(Beginning of EXERCISE MATERIAL)

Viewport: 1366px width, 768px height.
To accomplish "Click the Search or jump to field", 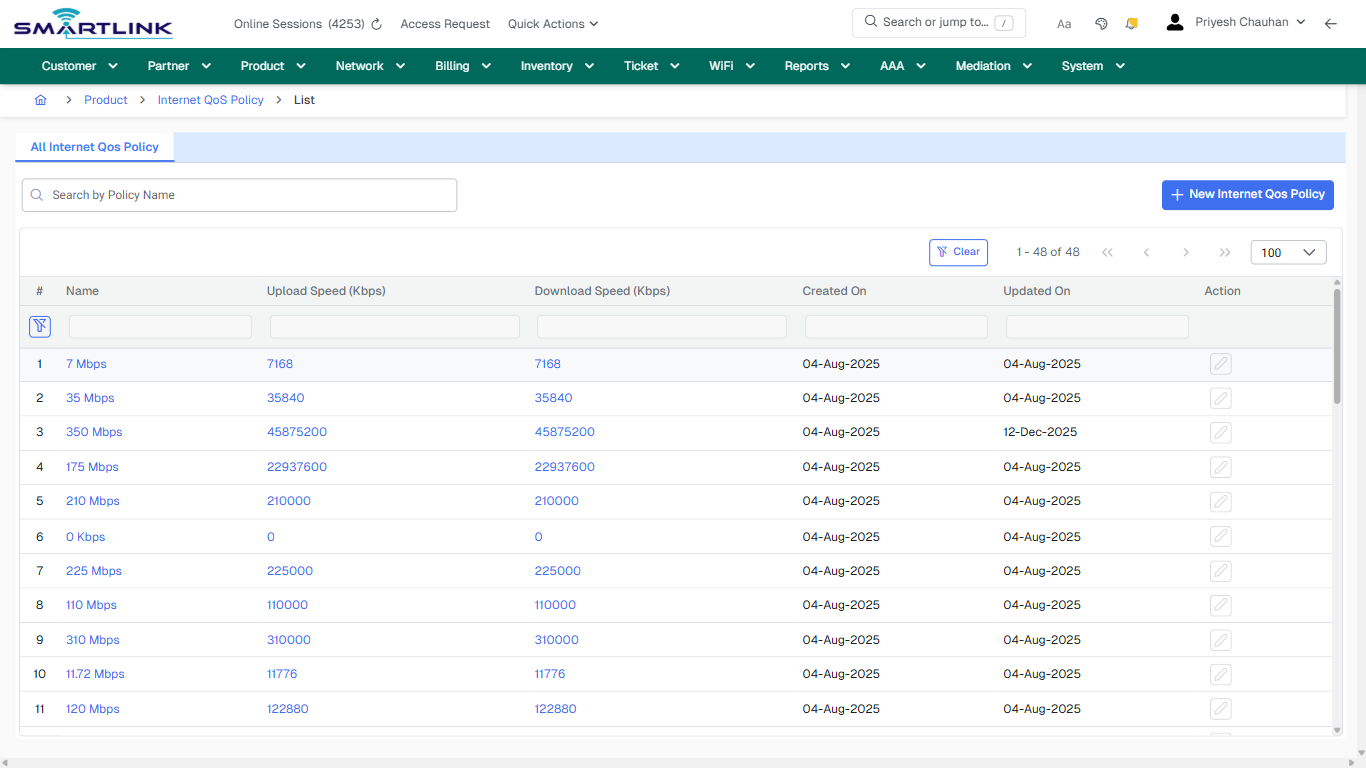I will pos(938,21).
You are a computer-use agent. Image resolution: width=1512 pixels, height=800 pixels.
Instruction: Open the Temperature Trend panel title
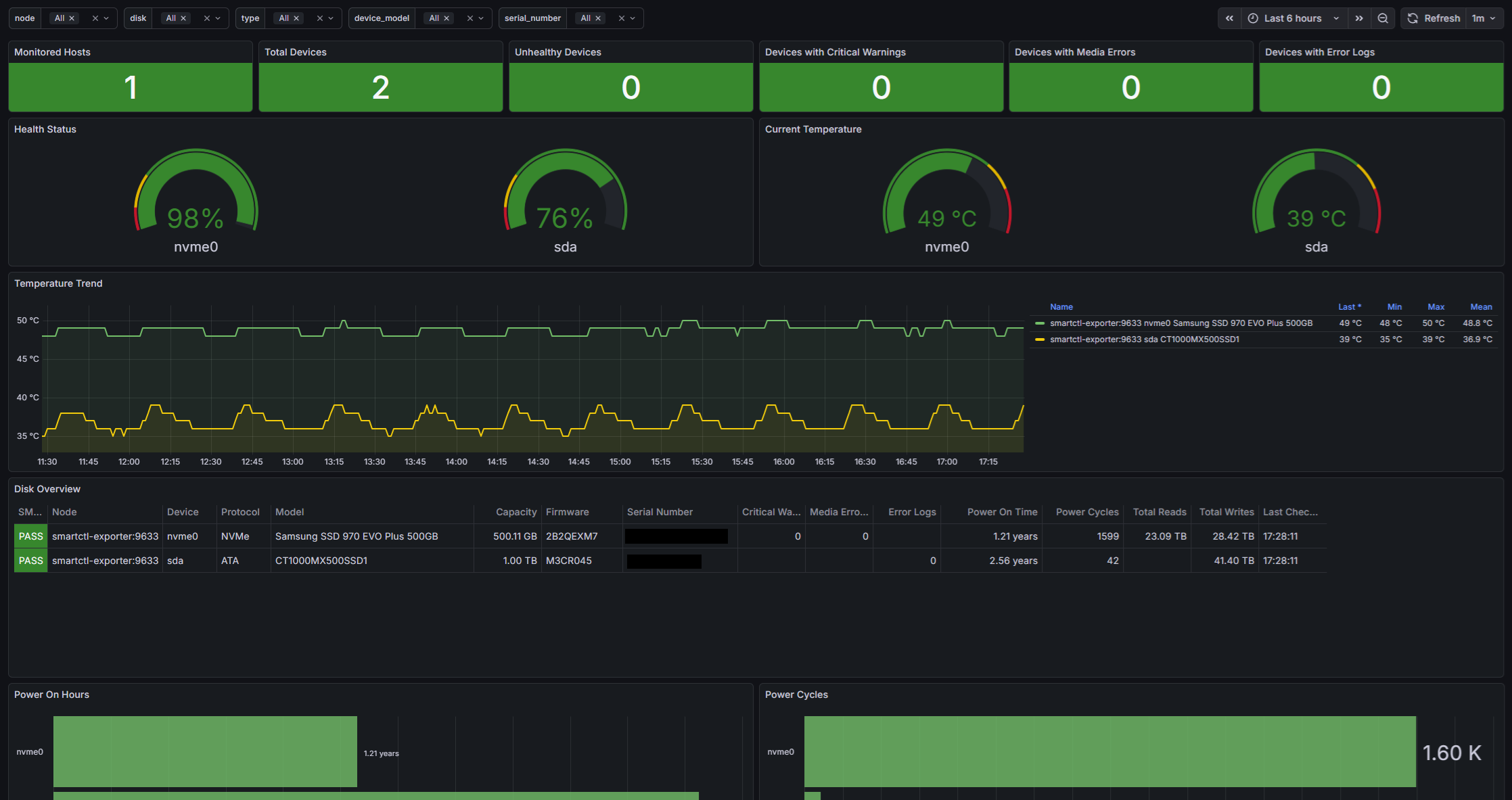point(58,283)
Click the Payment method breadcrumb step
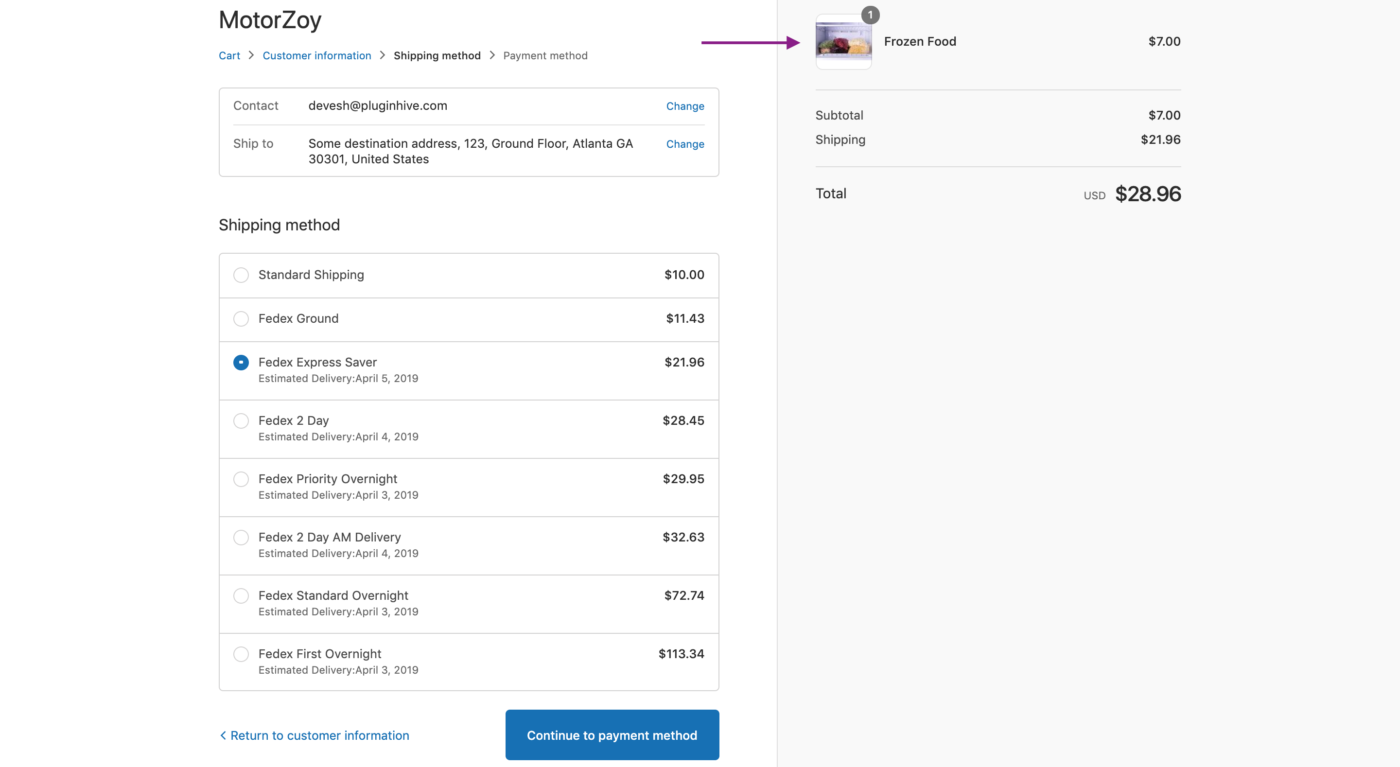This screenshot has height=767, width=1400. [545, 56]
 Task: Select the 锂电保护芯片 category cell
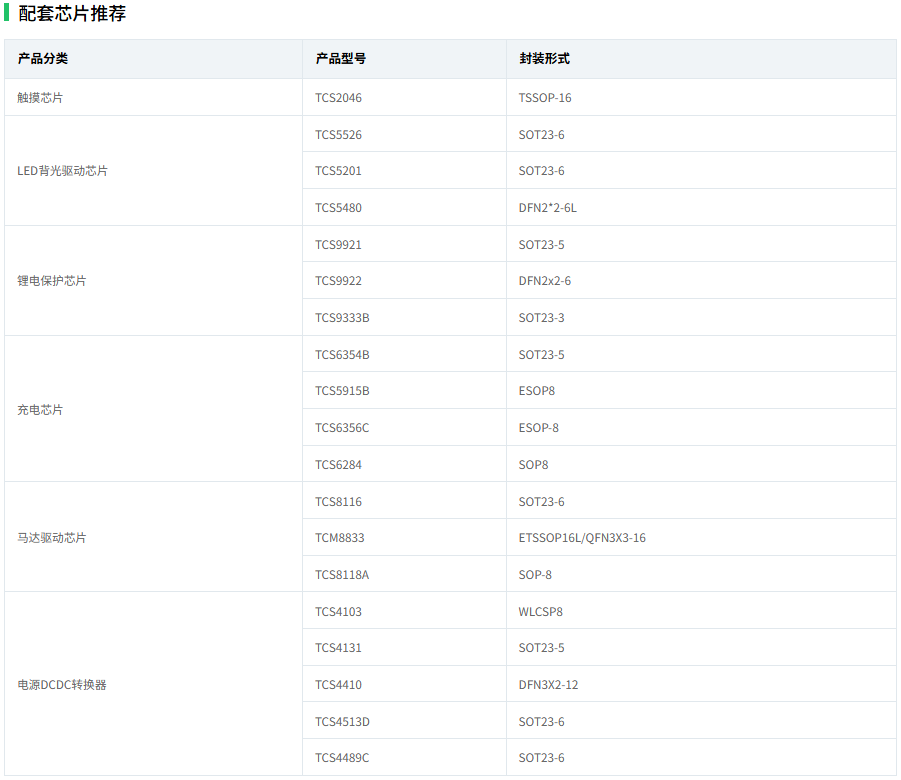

(End of EXERCISE MATERIAL)

• [YOUR ASSIGNMENT]: With the pictures left out, output exactly the lines from the one with "Instruction: Open the" through the end of the listing above, both ends included.

• [RESPONSE AREA]:
Instruction: Open the Temperature Trend panel title
point(58,283)
Click the Payment method breadcrumb step
This screenshot has height=767, width=1400. [545, 56]
 Task: Select the 锂电保护芯片 category cell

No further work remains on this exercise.